Das Gewicht dieser Worte ließ Aviendha blinzeln. Sie hatte kaum darüber nachgedacht, was wohl geschehen würde, nachdem der Car'a'carn mit ihnen fertig war. Sie konzentrierte sich auf das Hier und Jetzt, darauf, ihre Ehre zurückzugewinnen und da zu sein, um Rand al'Thor in der Letzten Schlacht zu beschützen. Aber eine Weise Frau konnte nicht nur an das Jetzt oder das Morgen denken. Sie musste an die vor ihnen liegenden Jahre und die Zeiten denken, die ihnen der Wind bringen würde.

Das Relikt eines Relikts. Er hatte die Aiel als ein Volk zerbrochen. Was würde aus ihnen werden?

Melaine musterte sie wieder; ihre Miene wurde weicher. »Geh zu den Zelten und ruh dich aus, Kind. Du siehst aus wie ein Sharadan, der drei Tage auf dem Bauch über den Sand gekrochen ist.«

Aviendha sah auf ihre Arme herab, entdeckte die Ascheflocken von dem Brand. Ihre Kleidung war nass und schmutzig, und sie vermutete, dass ihr Gesicht genauso dreckig war. Ihre Arme schmerzten vom Steineschleppen. Sobald sie sich ihrer Erschöpfung bewusst wurde, schien sie wie ein Windsturm über sie hereinzubrechen. Sie biss die Zähne zusammen und zwang sich, aufrecht stehen zu bleiben. Sie würde sich nicht dadurch entehren, dass sie zusammenbrach! Aber sie wandte sich wie befohlen ab, um zu gehen.

»Oh, eines noch, Aviendha«, rief Melaine. »Wir reden morgen über deine Strafe.«

Entsetzt drehte sie sich um.

»Weil du mit den Steinen nicht fertig geworden bist«, sagte Melaine und betrachtete wieder die Zerstörungen. »Und weil du nicht schnell genug lernst. Geh.«

Aviendha seufzte. Eine weitere Runde Fragen, eine weitere unverdiente Strafe. Es gab also einen Zusammenhang. Aber wie sah er aus?

Im Moment war sie zu erschöpft, um darüber nachzudenken. Sie wollte bloß noch in ihr Bett und ertappte sich dabei, wie sie verräterischerweise an die weiche, luxuriöse Matratze im Palast von Caemlyn dachte. Sie verbannte diese Gedanken. Wenn man so tief schlief, an Kissen und weiche Decken geschmiegt, dann war man viel zu entspannt, um aufzuwachen, wenn jemand einen in der Nacht ermorden wollte! Wie hatte sie sich nur von Elayne dazu überreden lassen können, in diesen weichgefederten Todesfallen zu schlafen?

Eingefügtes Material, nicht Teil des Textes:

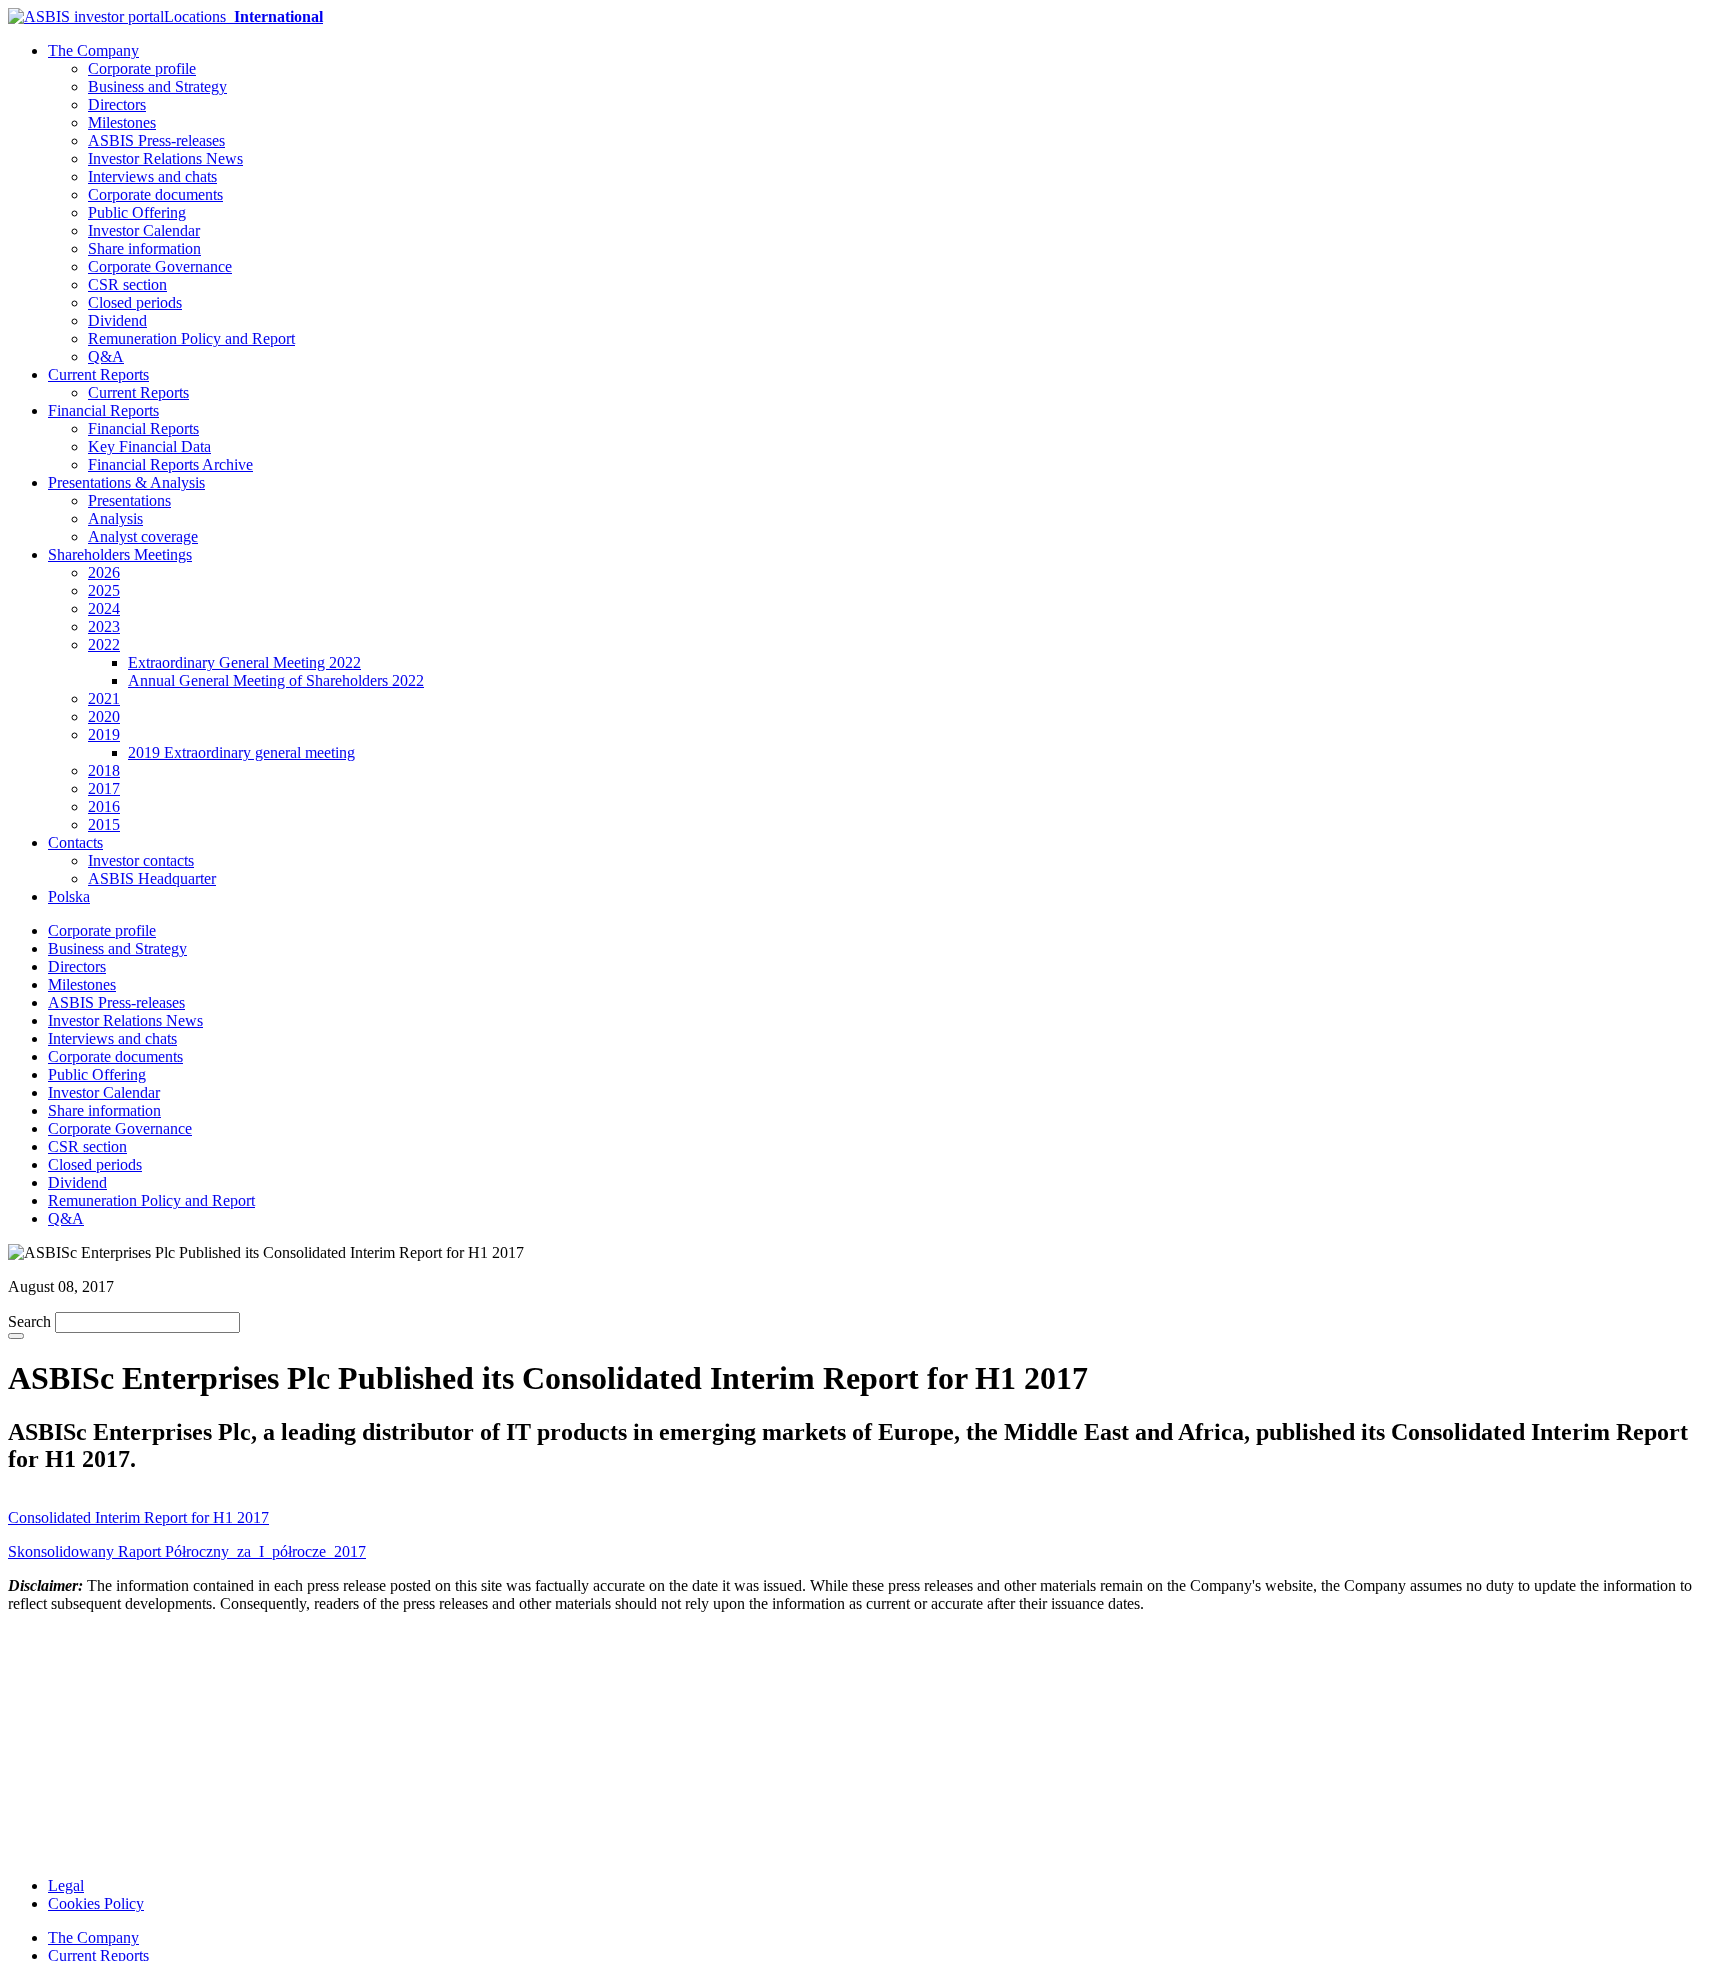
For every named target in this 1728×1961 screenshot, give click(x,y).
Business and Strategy (157, 86)
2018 (104, 770)
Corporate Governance (160, 266)
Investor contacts (141, 860)
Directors (117, 104)
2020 (104, 716)
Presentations (129, 500)
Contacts (75, 842)
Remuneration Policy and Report (191, 338)
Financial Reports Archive (170, 464)
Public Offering (137, 212)
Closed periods (135, 302)
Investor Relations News (165, 158)
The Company (93, 50)
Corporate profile (142, 68)
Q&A (106, 356)
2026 (104, 572)
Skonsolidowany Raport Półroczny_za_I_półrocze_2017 (187, 1551)
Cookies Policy (96, 1903)
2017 (104, 788)
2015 (104, 824)
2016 (104, 806)
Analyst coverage (143, 536)
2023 (104, 626)
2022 (104, 644)
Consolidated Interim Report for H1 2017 (138, 1517)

Als sie diesen Gedanken verdrängte, kam ihr noch ein anderer - ein verräterischer. Der Gedanke an Rand al'Thor, der sich in seinem Zimmer ausruhte. Sie konnte zu ihm gehen ...

Nein! Nicht, bevor sie ihre Ehre zurückgewonnen hatte. Sie würde nicht als Bittstellerin zu ihm gehen. Sie würde als eine Frau mit Ehre zu ihm gehen. Vorausgesetzt, sie würde je entdecken, was sie falsch machte.

Sie schüttelte den Kopf und marschierte zu dem Aiellager auf der anderen Seite des Rasens.